**TASK REQUIREMENTS**. Please print the records below exactly as they are.

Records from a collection

━━━━━━━━━━━━━━━━━━━━━━━━━━━━━━

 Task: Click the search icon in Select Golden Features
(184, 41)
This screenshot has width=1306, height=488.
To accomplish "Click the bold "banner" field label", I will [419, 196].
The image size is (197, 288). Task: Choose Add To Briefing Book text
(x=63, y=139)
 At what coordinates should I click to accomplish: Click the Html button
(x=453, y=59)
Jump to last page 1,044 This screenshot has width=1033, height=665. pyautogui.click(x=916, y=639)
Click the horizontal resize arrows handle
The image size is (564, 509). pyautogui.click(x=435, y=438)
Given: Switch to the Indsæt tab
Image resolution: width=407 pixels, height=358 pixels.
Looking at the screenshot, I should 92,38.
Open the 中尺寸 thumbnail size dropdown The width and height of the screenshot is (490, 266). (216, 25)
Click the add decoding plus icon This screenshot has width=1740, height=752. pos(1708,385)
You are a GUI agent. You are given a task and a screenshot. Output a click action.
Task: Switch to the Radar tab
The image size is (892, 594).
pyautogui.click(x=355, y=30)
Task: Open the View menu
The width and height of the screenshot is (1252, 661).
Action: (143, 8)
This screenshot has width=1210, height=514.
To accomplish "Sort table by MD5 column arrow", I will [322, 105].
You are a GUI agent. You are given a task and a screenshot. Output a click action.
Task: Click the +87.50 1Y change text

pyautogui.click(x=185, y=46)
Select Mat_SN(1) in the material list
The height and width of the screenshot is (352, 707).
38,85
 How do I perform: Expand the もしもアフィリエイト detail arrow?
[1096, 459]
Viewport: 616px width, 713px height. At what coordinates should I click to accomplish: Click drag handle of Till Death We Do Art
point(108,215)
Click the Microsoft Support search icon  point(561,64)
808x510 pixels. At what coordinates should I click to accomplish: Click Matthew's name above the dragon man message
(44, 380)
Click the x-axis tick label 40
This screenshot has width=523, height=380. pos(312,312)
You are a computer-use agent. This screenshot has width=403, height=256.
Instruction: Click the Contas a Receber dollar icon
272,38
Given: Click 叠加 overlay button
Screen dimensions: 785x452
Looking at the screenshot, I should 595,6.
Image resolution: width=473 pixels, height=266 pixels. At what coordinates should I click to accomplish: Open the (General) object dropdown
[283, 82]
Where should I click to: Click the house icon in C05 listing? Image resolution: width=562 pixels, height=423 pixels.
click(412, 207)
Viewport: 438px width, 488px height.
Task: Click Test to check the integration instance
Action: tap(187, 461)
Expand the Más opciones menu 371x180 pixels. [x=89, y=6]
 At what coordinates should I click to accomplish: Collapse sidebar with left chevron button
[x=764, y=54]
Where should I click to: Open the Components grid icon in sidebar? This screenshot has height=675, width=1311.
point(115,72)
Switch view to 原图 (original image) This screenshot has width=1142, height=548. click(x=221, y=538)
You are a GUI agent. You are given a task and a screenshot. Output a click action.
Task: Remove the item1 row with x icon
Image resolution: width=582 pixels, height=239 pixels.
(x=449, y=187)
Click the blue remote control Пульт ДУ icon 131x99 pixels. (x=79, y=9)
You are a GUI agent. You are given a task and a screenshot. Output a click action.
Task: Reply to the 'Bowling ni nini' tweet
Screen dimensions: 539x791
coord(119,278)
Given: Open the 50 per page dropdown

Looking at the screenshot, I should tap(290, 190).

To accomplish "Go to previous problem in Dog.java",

━━━━━━━━━━━━━━━━━━━━━━━━━━━━━━

**ANSWER TO THIS EXERCISE**.
 Task: Click the search icon in Select Golden Features
(184, 41)
This screenshot has width=1306, height=488.
To accomplish "Click the bold "banner" field label", I will [419, 196].
The image size is (197, 288). Task: Choose Add To Briefing Book text
(x=63, y=139)
 At what coordinates should I click to accomplish: Click the Html button
(x=453, y=59)
Jump to last page 1,044 This screenshot has width=1033, height=665. pyautogui.click(x=916, y=639)
Click the horizontal resize arrows handle
The image size is (564, 509). pyautogui.click(x=435, y=438)
Given: Switch to the Indsæt tab
Image resolution: width=407 pixels, height=358 pixels.
Looking at the screenshot, I should 92,38.
Open the 中尺寸 thumbnail size dropdown The width and height of the screenshot is (490, 266). (216, 25)
Click the add decoding plus icon This screenshot has width=1740, height=752. pos(1708,385)
You are a GUI agent. You are given a task and a screenshot. Output a click action.
Task: Switch to the Radar tab
The image size is (892, 594).
pyautogui.click(x=355, y=30)
Task: Open the View menu
The width and height of the screenshot is (1252, 661).
Action: (143, 8)
This screenshot has width=1210, height=514.
To accomplish "Sort table by MD5 column arrow", I will [322, 105].
You are a GUI agent. You are given a task and a screenshot. Output a click action.
Task: Click the +87.50 1Y change text

pyautogui.click(x=185, y=46)
Select Mat_SN(1) in the material list
The height and width of the screenshot is (352, 707).
38,85
 How do I perform: Expand the もしもアフィリエイト detail arrow?
[1096, 459]
Viewport: 616px width, 713px height. At what coordinates should I click to accomplish: Click drag handle of Till Death We Do Art
point(108,215)
Click the Microsoft Support search icon  point(561,64)
808x510 pixels. At what coordinates should I click to accomplish: Click Matthew's name above the dragon man message
(44, 380)
Click the x-axis tick label 40
This screenshot has width=523, height=380. pos(312,312)
You are a computer-use agent. This screenshot has width=403, height=256.
Instruction: Click the Contas a Receber dollar icon
272,38
Given: Click 叠加 overlay button
Screen dimensions: 785x452
Looking at the screenshot, I should 595,6.
Image resolution: width=473 pixels, height=266 pixels. At what coordinates should I click to accomplish: Open the (General) object dropdown
[283, 82]
Where should I click to: Click the house icon in C05 listing? Image resolution: width=562 pixels, height=423 pixels.
click(412, 207)
Viewport: 438px width, 488px height.
Task: Click Test to check the integration instance
Action: tap(187, 461)
Expand the Más opciones menu 371x180 pixels. [x=89, y=6]
 At what coordinates should I click to accomplish: Collapse sidebar with left chevron button
[x=764, y=54]
Where should I click to: Open the Components grid icon in sidebar? This screenshot has height=675, width=1311.
point(115,72)
Switch view to 原图 (original image) This screenshot has width=1142, height=548. click(x=221, y=538)
You are a GUI agent. You are given a task and a screenshot. Output a click action.
Task: Remove the item1 row with x icon
Image resolution: width=582 pixels, height=239 pixels.
(x=449, y=187)
Click the blue remote control Пульт ДУ icon 131x99 pixels. (x=79, y=9)
You are a GUI agent. You are given a task and a screenshot. Output a click action.
Task: Reply to the 'Bowling ni nini' tweet
Screen dimensions: 539x791
coord(119,278)
Given: Open the 50 per page dropdown

Looking at the screenshot, I should tap(290, 190).

To accomplish "Go to previous problem in Dog.java",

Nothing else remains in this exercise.